There’s evidence that fetal cells provide some protection against certain cancers. For example, they’re much more prevalent in the breast tissue of healthy women than in those with breast cancer. Fetal cells are less common in women who developed Alzheimer’s disease, suggesting they provide late-life protection. Fetal cells can contribute stem cells, generate new neurons in the mother’s brain, even help to heal her heart. Her heart!

Look around at your family. Any woman who has ever been pregnant, even if she miscarried so early she never knew she was with child, is likely to be a microchimera (a person who carries the cells of another person).  Fetal cells have the imprint of her child’s father and his ancestry. Fetal cells can be shared from one pregnancy to another, meaning the cells of older siblings may float within younger siblings. These cells are another reminder of the ways we are connected in a holographic universe.
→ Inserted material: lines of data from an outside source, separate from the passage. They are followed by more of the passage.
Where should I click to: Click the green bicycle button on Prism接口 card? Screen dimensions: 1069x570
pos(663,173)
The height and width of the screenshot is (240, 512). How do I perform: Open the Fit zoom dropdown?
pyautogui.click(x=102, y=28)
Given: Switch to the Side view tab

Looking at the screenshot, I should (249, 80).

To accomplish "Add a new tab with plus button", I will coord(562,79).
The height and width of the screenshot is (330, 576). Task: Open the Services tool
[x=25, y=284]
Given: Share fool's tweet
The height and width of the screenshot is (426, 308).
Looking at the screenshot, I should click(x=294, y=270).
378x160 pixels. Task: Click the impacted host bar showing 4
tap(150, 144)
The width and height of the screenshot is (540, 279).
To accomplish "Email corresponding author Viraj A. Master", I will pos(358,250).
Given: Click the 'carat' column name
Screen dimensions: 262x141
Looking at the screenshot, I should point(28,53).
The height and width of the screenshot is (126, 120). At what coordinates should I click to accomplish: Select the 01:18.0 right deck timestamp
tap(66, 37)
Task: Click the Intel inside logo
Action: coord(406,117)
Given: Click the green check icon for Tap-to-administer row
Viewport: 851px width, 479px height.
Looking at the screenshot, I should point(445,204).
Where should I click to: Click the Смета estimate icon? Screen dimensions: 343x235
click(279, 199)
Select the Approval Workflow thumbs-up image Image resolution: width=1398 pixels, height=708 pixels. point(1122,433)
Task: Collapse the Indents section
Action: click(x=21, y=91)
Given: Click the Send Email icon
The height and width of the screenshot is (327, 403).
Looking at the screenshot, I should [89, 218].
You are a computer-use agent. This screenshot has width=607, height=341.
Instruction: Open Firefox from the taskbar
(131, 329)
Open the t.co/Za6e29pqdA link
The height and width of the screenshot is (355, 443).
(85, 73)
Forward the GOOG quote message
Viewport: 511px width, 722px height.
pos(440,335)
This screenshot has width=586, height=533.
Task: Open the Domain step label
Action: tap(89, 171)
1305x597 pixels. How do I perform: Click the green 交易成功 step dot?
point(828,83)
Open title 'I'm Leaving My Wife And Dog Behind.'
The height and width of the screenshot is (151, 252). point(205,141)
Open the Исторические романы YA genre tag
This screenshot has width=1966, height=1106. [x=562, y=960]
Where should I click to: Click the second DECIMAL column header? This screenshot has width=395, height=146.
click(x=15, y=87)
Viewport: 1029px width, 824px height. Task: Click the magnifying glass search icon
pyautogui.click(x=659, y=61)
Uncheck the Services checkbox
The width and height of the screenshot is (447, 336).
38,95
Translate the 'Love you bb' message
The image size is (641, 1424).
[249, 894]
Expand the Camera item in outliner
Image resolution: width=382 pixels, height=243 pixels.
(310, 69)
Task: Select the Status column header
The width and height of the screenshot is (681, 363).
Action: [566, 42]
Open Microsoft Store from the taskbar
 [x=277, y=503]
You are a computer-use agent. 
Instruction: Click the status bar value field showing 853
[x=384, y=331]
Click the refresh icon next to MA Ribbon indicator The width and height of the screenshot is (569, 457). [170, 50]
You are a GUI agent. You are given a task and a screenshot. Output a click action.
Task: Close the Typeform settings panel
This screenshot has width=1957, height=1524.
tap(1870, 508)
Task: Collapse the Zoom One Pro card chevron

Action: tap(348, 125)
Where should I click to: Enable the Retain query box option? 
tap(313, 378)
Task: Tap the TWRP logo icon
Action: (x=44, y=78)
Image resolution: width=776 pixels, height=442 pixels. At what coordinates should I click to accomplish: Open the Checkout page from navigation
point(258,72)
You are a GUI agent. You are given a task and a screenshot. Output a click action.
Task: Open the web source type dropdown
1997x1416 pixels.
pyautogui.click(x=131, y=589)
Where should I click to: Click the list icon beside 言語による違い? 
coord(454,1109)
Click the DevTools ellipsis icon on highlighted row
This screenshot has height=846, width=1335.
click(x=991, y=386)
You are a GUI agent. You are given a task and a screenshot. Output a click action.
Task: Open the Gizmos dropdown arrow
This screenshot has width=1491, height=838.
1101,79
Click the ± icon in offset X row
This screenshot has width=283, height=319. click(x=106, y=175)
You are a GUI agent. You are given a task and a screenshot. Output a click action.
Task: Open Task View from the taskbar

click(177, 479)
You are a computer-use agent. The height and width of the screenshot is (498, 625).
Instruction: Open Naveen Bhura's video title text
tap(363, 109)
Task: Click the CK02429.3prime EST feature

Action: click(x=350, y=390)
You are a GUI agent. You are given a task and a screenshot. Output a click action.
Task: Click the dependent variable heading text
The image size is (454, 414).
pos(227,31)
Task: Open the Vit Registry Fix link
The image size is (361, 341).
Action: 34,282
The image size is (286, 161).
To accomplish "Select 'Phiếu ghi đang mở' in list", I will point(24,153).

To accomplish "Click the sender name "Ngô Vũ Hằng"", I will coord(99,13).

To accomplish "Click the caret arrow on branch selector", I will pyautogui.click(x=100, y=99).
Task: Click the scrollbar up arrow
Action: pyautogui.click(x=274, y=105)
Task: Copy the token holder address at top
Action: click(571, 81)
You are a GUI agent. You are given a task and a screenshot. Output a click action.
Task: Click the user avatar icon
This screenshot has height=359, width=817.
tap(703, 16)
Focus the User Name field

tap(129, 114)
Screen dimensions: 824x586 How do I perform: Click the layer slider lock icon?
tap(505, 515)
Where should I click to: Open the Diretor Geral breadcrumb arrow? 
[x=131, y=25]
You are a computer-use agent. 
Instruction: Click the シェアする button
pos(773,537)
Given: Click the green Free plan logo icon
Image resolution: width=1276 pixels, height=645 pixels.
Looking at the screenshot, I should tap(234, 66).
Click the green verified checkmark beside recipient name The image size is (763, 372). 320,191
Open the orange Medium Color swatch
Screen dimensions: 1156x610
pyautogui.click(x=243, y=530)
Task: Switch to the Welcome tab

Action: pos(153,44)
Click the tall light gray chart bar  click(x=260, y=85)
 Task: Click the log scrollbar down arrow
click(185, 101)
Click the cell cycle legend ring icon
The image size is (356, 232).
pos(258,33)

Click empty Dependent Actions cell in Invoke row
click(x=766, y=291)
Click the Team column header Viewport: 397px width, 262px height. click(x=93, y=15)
Overall, the presence of fetal cells in a woman’s body is associated with substantially improved longevity, with an overall mortality rate 60 percent lower than women whose bodies don’t contain such cells.

I’d like to think that my fetal cells helped my mother battle the congestive heart failure that eventually took her life. I like to consider that I carry within me my older sister’s fierce intelligence and that my talented younger brother benefits in some way from the cells of both his sisters. Knowing that I carry the cells of my four living children as well as babies I lost makes my heart ever more full on this special day.

We heal our mothers and our children heal us. Again poetry takes a back seat to nature’s awesome secrets.